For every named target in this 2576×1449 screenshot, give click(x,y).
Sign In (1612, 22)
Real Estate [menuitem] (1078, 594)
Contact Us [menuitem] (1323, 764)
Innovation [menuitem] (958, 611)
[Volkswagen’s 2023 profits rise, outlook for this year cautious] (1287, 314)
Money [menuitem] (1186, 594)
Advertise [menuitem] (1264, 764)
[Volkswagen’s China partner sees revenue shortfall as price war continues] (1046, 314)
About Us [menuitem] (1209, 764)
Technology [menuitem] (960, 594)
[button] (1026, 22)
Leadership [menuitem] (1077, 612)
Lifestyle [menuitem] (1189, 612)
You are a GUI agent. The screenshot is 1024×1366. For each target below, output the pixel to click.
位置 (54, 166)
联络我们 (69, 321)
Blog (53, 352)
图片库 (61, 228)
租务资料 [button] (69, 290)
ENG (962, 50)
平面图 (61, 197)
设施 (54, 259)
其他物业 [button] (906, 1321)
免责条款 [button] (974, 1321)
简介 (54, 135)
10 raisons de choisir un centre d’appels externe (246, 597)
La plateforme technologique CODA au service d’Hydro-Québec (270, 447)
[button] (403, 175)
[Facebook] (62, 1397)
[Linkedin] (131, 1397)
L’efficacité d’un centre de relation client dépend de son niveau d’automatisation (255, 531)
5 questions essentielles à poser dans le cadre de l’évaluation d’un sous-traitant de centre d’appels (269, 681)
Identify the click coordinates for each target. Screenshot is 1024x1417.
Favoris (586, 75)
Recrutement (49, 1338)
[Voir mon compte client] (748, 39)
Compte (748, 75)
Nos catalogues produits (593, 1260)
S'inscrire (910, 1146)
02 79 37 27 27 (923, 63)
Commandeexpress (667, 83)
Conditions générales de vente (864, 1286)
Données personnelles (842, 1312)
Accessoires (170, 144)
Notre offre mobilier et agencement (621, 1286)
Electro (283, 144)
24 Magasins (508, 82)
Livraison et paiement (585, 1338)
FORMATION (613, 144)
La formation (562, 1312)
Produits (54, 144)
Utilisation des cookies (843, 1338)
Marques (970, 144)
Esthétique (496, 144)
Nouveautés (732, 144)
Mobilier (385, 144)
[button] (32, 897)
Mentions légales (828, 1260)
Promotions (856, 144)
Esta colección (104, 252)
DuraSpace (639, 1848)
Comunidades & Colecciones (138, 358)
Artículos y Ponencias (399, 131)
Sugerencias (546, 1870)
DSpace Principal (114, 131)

◆ Task description ◆
Every record above has to appear again, word for word.

◆ Finished task ◆
For every named target in this 2576×1449 screenshot, give click(x,y).
Sign In (1612, 22)
Real Estate [menuitem] (1078, 594)
Contact Us [menuitem] (1323, 764)
Innovation [menuitem] (958, 611)
[Volkswagen’s 2023 profits rise, outlook for this year cautious] (1287, 314)
Money [menuitem] (1186, 594)
Advertise [menuitem] (1264, 764)
[Volkswagen’s China partner sees revenue shortfall as price war continues] (1046, 314)
About Us [menuitem] (1209, 764)
Technology [menuitem] (960, 594)
[button] (1026, 22)
Leadership [menuitem] (1077, 612)
Lifestyle [menuitem] (1189, 612)
You are a GUI agent. The screenshot is 1024×1366. For each target below, output the pixel to click.
位置 (54, 166)
联络我们 (69, 321)
Blog (53, 352)
图片库 (61, 228)
租务资料 [button] (69, 290)
ENG (962, 50)
平面图 (61, 197)
设施 (54, 259)
其他物业 [button] (906, 1321)
免责条款 [button] (974, 1321)
简介 (54, 135)
10 raisons de choisir un centre d’appels externe (246, 597)
La plateforme technologique CODA au service d’Hydro-Québec (270, 447)
[button] (403, 175)
[Facebook] (62, 1397)
[Linkedin] (131, 1397)
L’efficacité d’un centre de relation client dépend de son niveau d’automatisation (255, 531)
5 questions essentielles à poser dans le cadre de l’évaluation d’un sous-traitant de centre d’appels (269, 681)
Identify the click coordinates for each target. Screenshot is 1024x1417.
Favoris (586, 75)
Recrutement (49, 1338)
[Voir mon compte client] (748, 39)
Compte (748, 75)
Nos catalogues produits (593, 1260)
S'inscrire (910, 1146)
02 79 37 27 27 (923, 63)
Commandeexpress (667, 83)
Conditions générales de vente (864, 1286)
Données personnelles (842, 1312)
Accessoires (170, 144)
Notre offre mobilier et agencement (621, 1286)
Electro (283, 144)
24 Magasins (508, 82)
Livraison et paiement (585, 1338)
FORMATION (613, 144)
La formation (562, 1312)
Produits (54, 144)
Utilisation des cookies (843, 1338)
Marques (970, 144)
Esthétique (496, 144)
Nouveautés (732, 144)
Mobilier (385, 144)
[button] (32, 897)
Mentions légales (828, 1260)
Promotions (856, 144)
Esta colección (104, 252)
DuraSpace (639, 1848)
Comunidades & Colecciones (138, 358)
Artículos y Ponencias (399, 131)
Sugerencias (546, 1870)
DSpace Principal (114, 131)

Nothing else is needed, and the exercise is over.